→ Supplied data
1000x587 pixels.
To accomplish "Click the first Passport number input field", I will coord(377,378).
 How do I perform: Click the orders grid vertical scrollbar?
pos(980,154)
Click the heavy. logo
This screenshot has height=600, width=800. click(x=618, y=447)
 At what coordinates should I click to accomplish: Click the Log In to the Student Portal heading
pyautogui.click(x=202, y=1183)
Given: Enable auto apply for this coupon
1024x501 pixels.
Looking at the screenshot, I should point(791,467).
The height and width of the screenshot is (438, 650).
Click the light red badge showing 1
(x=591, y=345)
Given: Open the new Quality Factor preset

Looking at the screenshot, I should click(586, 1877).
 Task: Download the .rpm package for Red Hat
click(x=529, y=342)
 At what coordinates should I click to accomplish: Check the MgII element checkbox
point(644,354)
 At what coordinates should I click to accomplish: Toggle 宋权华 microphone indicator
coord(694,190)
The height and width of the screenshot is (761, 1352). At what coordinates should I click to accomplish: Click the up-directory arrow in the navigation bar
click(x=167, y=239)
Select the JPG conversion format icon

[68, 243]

→ Your task
Copy all of the rows above word for word, without changing anything.

→ Expected answer
1000x587 pixels.
To accomplish "Click the first Passport number input field", I will coord(377,378).
 How do I perform: Click the orders grid vertical scrollbar?
pos(980,154)
Click the heavy. logo
This screenshot has height=600, width=800. click(x=618, y=447)
 At what coordinates should I click to accomplish: Click the Log In to the Student Portal heading
pyautogui.click(x=202, y=1183)
Given: Enable auto apply for this coupon
1024x501 pixels.
Looking at the screenshot, I should point(791,467).
The height and width of the screenshot is (438, 650).
Click the light red badge showing 1
(x=591, y=345)
Given: Open the new Quality Factor preset

Looking at the screenshot, I should click(586, 1877).
 Task: Download the .rpm package for Red Hat
click(x=529, y=342)
 At what coordinates should I click to accomplish: Check the MgII element checkbox
point(644,354)
 At what coordinates should I click to accomplish: Toggle 宋权华 microphone indicator
coord(694,190)
The height and width of the screenshot is (761, 1352). At what coordinates should I click to accomplish: Click the up-directory arrow in the navigation bar
click(x=167, y=239)
Select the JPG conversion format icon

[68, 243]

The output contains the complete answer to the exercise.